> **Document excerpt**
Posters went up in the more Chareidi sections of Beit Shemesh accusing United Hatzalah of transgressing the prohibition of yichud by training female EMTs to respond to medical emergencies. Extremist elements in the Chareidi community of Ramat Beit Shemesh posted the pashkvillim that declared that having women respond to emergencies, causes issues of Yichud (seclusion).
The posters went on further to claim that female EMTs are committing a double sin both by being involved in Sherut Leumi (national service) and also by transgressing “Abizrahu D’Giluy Arayos”. United Hatzalah refutes these claims as they utilize volunteers over the age of 21 and does not have national service volunteers responding to emergencies as EMTs. Additionally, regarding the claim of prohibited intimacy, the same objections raised against females treating males could conceivably be raised regarding males treating females.

[Collected data]

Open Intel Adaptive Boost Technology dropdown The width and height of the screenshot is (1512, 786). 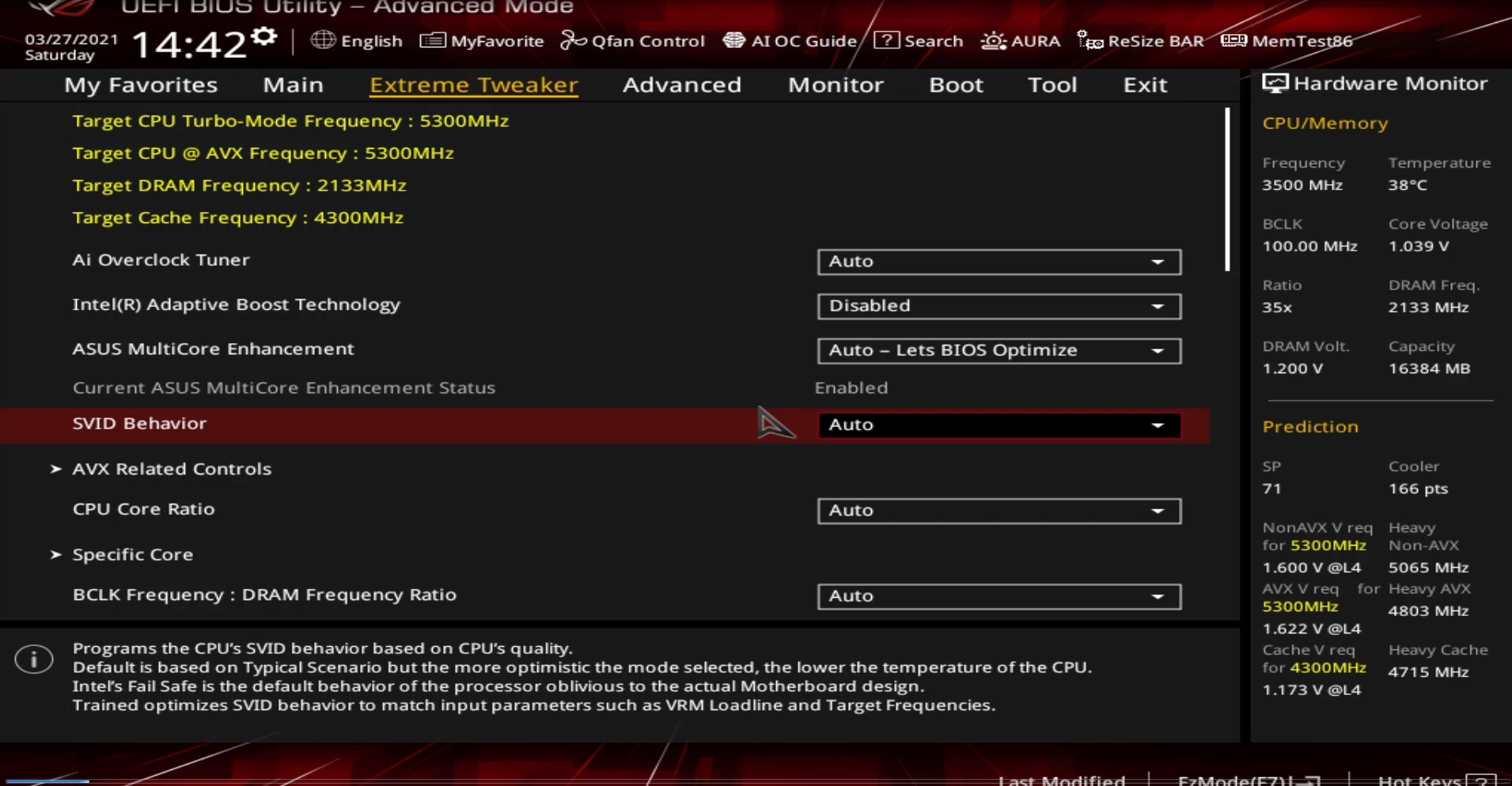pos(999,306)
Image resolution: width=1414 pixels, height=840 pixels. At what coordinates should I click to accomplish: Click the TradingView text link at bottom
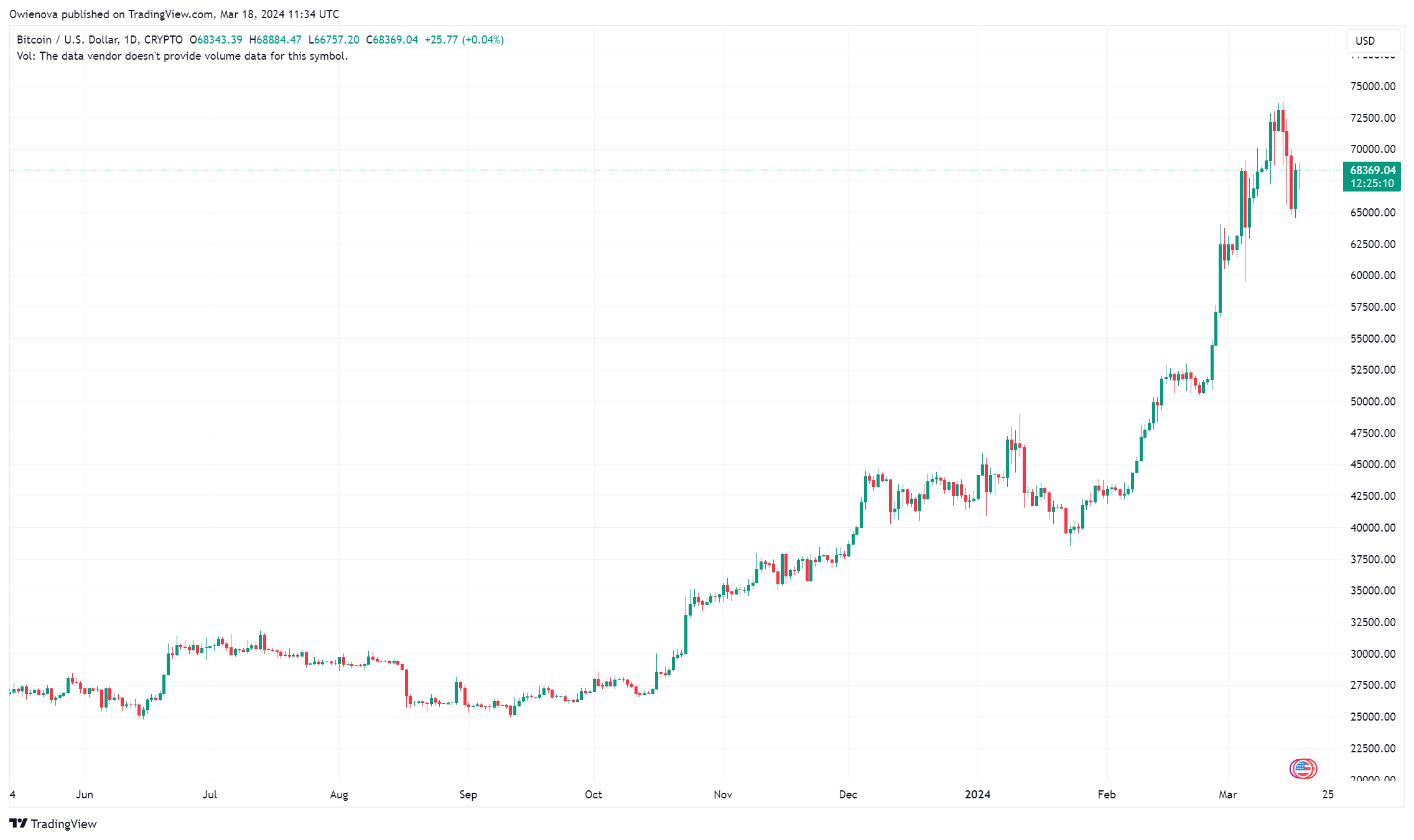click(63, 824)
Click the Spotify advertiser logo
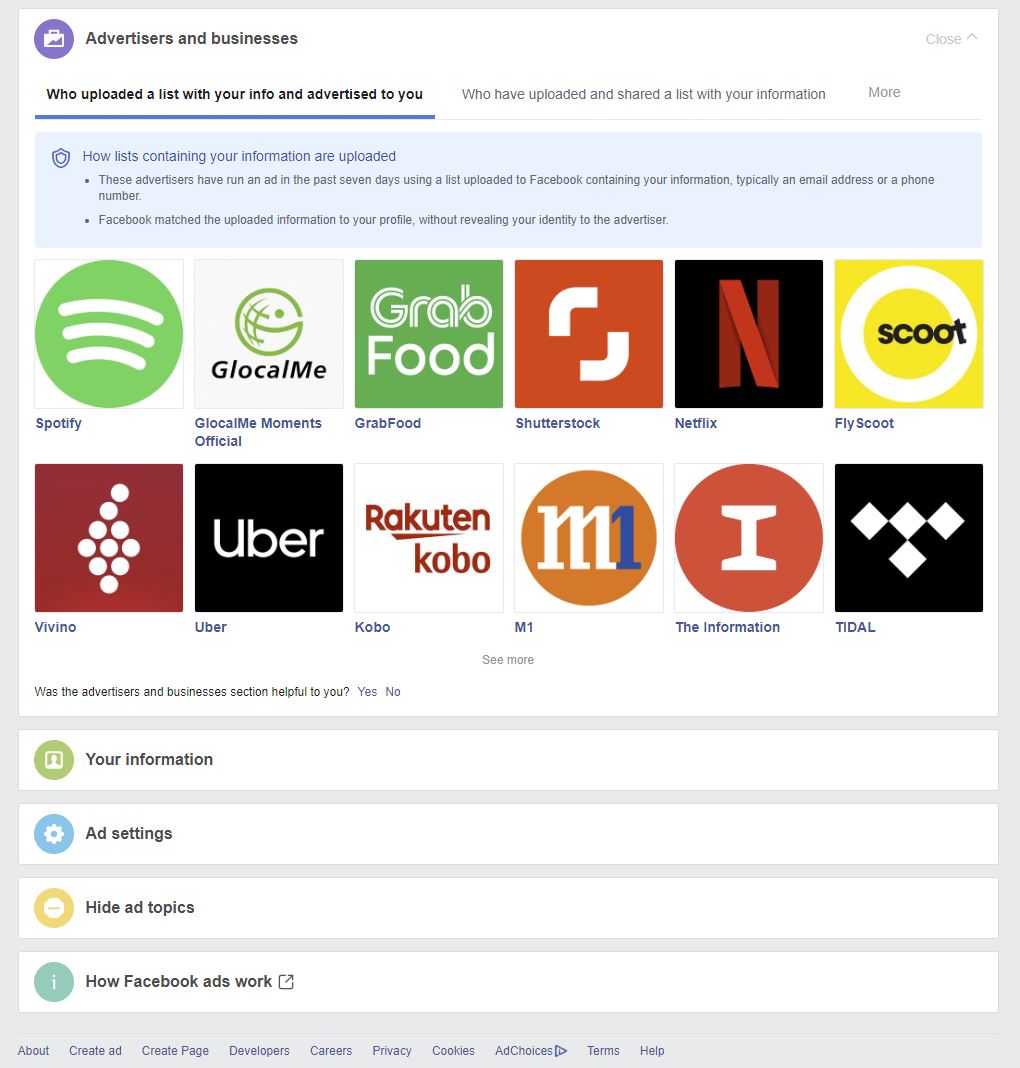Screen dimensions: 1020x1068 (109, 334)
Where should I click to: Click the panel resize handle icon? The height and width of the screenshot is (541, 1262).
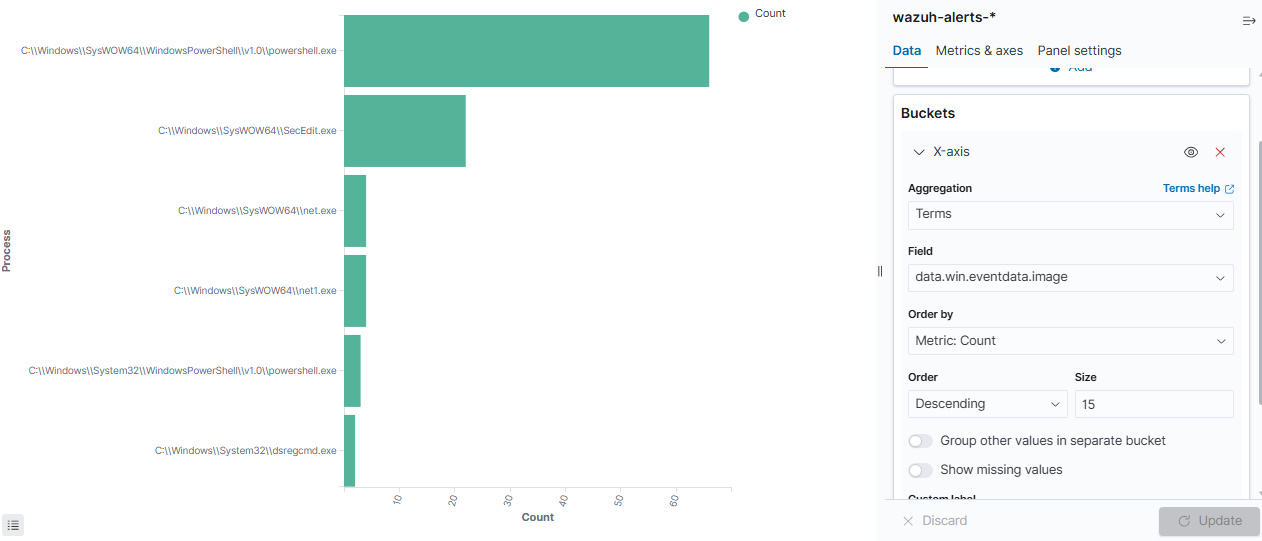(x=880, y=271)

...

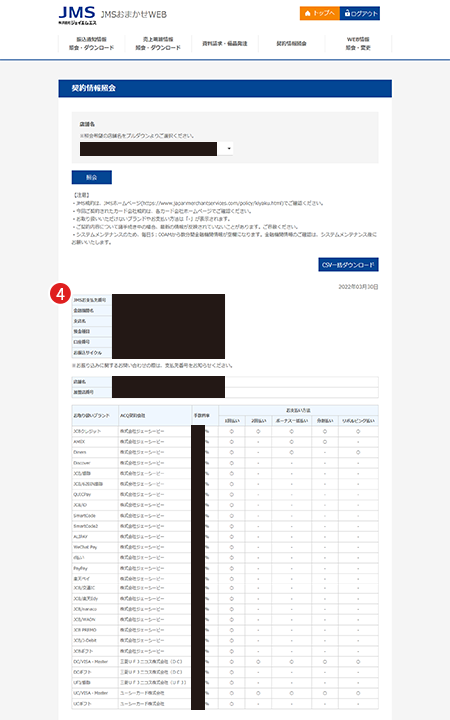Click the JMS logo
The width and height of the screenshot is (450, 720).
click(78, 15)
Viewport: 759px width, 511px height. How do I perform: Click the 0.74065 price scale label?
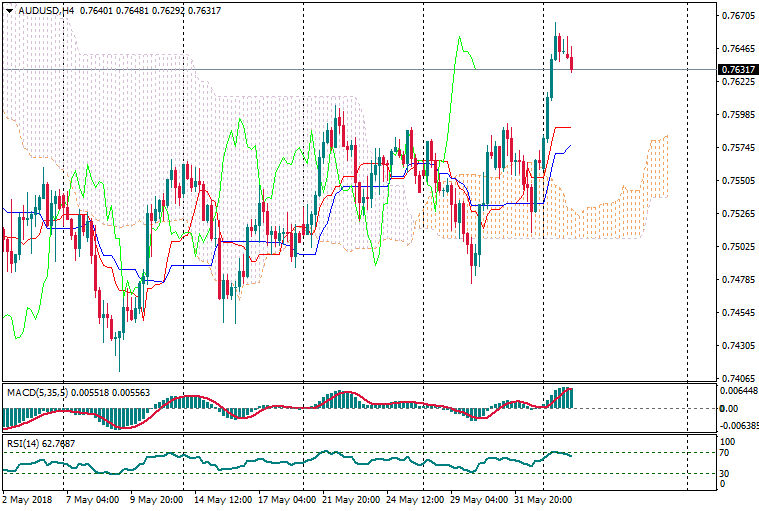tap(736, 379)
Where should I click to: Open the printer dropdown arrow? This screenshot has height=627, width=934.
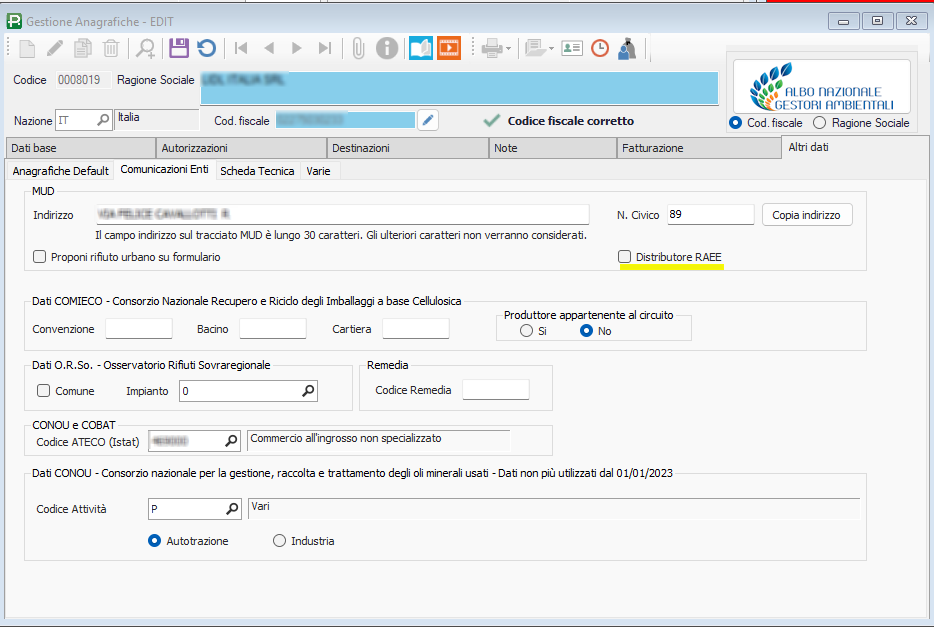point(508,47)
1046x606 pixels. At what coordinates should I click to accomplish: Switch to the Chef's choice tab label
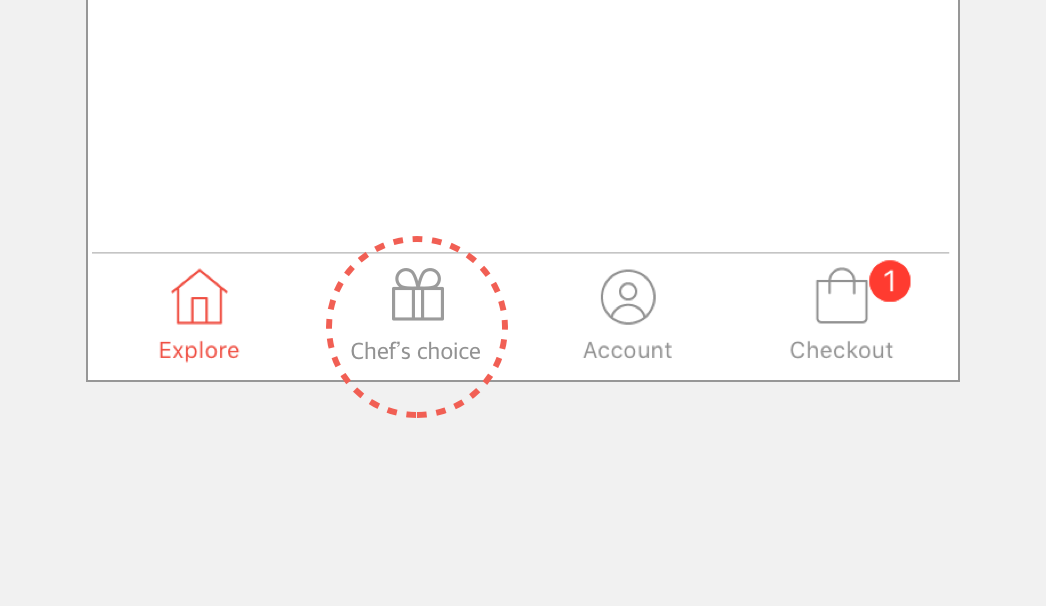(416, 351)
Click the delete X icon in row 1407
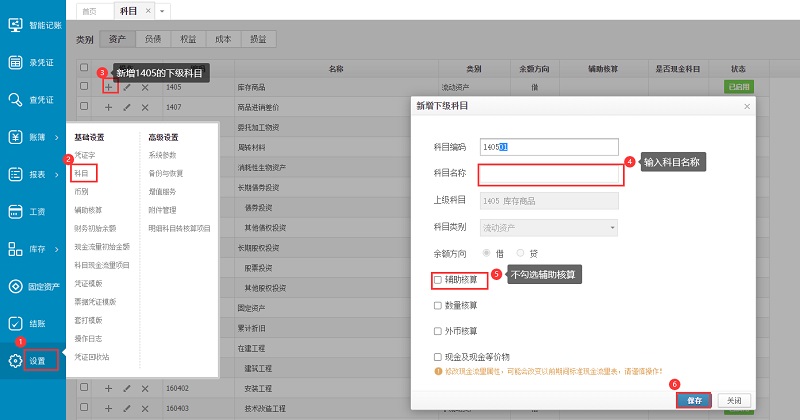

> **Required work**
Quote the full passage on the Beit Shemesh posters against United Hatzalah, word for word.

> **Written answer**
Posters went up in the more Chareidi sections of Beit Shemesh accusing United Hatzalah of transgressing the prohibition of yichud by training female EMTs to respond to medical emergencies. Extremist elements in the Chareidi community of Ramat Beit Shemesh posted the pashkvillim that declared that having women respond to emergencies, causes issues of Yichud (seclusion).
The posters went on further to claim that female EMTs are committing a double sin both by being involved in Sherut Leumi (national service) and also by transgressing “Abizrahu D’Giluy Arayos”. United Hatzalah refutes these claims as they utilize volunteers over the age of 21 and does not have national service volunteers responding to emergencies as EMTs. Additionally, regarding the claim of prohibited intimacy, the same objections raised against females treating males could conceivably be raised regarding males treating females.